Monday, March 2, 2015

Bayou Extensions

A new stretch of trail along Houston's White Oak Bayou, not yet ready for cyclists.
Things are hopping in the world of Houston Cycling. About a year and a half ago, our1 Mayor issued a Complete Streets executive order. This means that when the city plans street upgrades and repairs, the needs of pedestrians and cyclists are taken into account, not just motor vehicle users. Houston has just begun a major revision to its bicycle master plan. Houston's main bicycle advocacy organization, Bike Houston, has new leadership and has become much more active. All of this is not just talk, contruction of new cycling infrastructure is everywhere. In this post, I will discuss progress on construction affecting two of my most frequent rides, Braes Bayou and White Oak Bayou.

Braes Bayou

The third bike ride I did after I restarted cycling in 2008 was on the Braes Bayou Multi-Use trail. Until a few months ago, the trail ended at its West end at Gessner Road. The west end of that trail is now being extended. The extension past Gessner Road is a nice underpass, avoiding the necessity to deal with the heavy traffic on Gessner:

Sadly, a short distance later, there is an unfortunate grade crossing at South Braeswood Boulevard. Traffic is heavy and visibility is less than ideal, leading to a difficult crossing. I have to assume that the City of Houston was simply unable to engineer anything better. I predict that many users of this trail will choose to turn around at this point rather than risk the South Braeswood Crossing. The trail is currently closed at this point, here is a photograph showing both the grade crossing with traffic and the cable blocking further progress down the new trail:

Because I was born to be wild, and because I am curious, I fought the law by riding my bike around the barrier to explore what has been accomplished so far on the new trail. (Tracks in the mud next to the barrier suggest I am not the only Houston cyclist with anarchistic tendencies.) So far, the trail has been extended west by about a mile and a half, with apparently more to come. Among the trail features are one of the attractive, steel bridges that are becoming a common feature of Houston multi-use trails, and side paths into adjacent neighborhoods:

The main trail goes forward on the path to the left, crosses over the dark colored bridge, and continues forward in the same direction. The trails branching off to the left and coming back in the opposite direction on the other side of the bayou to the right represent access trails for the adjacent neighborhoods.

White Oak Bayou

I have previously opined that the extension to the Braes Bayou trail, described above, is a bit underwhelming, in that it adds little other than a few extra miles. The same cannot be said for the latest extension to the White Oak Bayou trail. Usually, I am not a big fan of urban rails to trails projects because they involve a lot of grade crossings, resulting in a rather interrupted riding experience. The current extension to the White Oak Bayou trail is an enormous exception to that generalization. In this case, use of an existing rail route eliminates two of the busiest crossings on the way to the White Oak Bayou trail; Shepard Drive and Durham Drive. Because these roads are so heavily traversed, overpasses were built on these roads over the railroad tracks so that passing trains would not disrupt traffic. Now that this railroad line has been abandoned, these same overpasses mean that the bike trail passes uninterrupted, under these busy streets.

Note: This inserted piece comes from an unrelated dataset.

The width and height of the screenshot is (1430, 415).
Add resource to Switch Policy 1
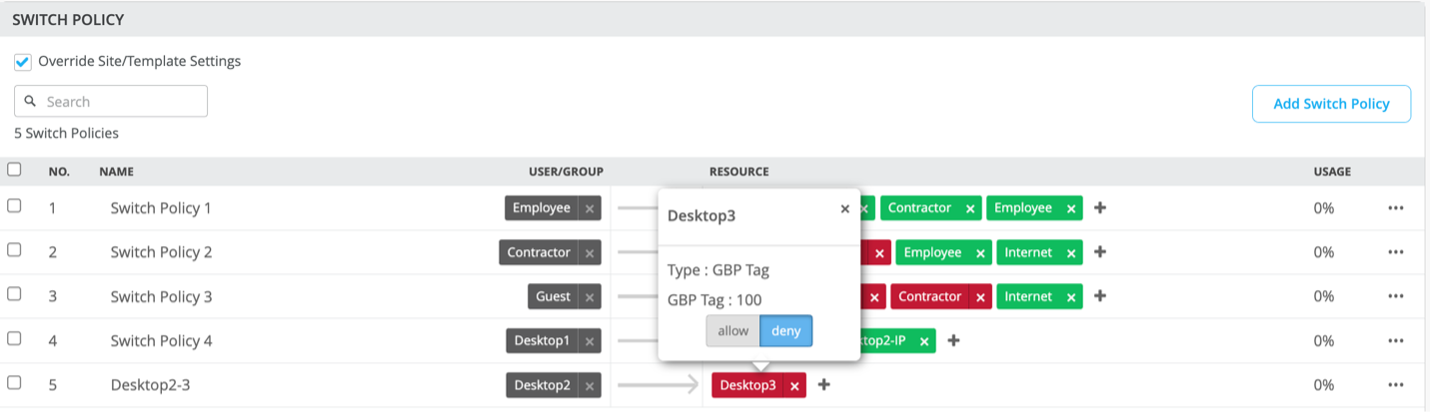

I first explored the potential of this route on a ride organized by the Houston Parks Board back in 2013. At that time, the only way to cross White Oaks Bayou was over an abandon railroad bridge, made unsafe by the ravages of time and vandalism:

Being the timid person I am, I ended up walking my bike over this bridge. After determining that this bridge was unsalvageable, the City of Houston demolished it and replaced it with this attractive, modern bridge:

This trail extension is not yet complete, as noted in the photo at the top of this post. Although the trail extends the existing MKT trail by taking it across the White Oak Bayou thus connecting it to a new set of neighborhoods, it does not yet allow me to get to the current White Oak Bayou trail without crossing Shepard and Durham. The dotted line on the map below shows what remains to be completed to realize the potential of this extension:

The current White Oak Bayou trail starts at the upper left corner of the above map, and continues for a gorgeous 7.5 miles past the edge of the map. Currently, I access this trail via the red route along the top of the map, crossing Shepard and Durham best I can. The new trail extension is shown in red along the bottom of the map. The missing link is the dotted red line weaving more or less parallel to the left side of the map.

Fighting the infamously aggressive Houston drivers is something I find somewhat difficult and that my wife finds extremely difficult, and we very much appreciate being able to bicycle on Houston's traffic free multi-use trails. Thus, we eagerly await each trail extension that lets us ride on more trails and fewer streets. Thanks to the City of Houston for all the progress to date!

1) I actually do not live in the City of Houston. I live in the City of West University Place, a small community completely contained within the City of Houston. However, my opportunities as a cyclist are affected almost entirely by Houston rather than WestU, so on this blog, I write as an Houstonian.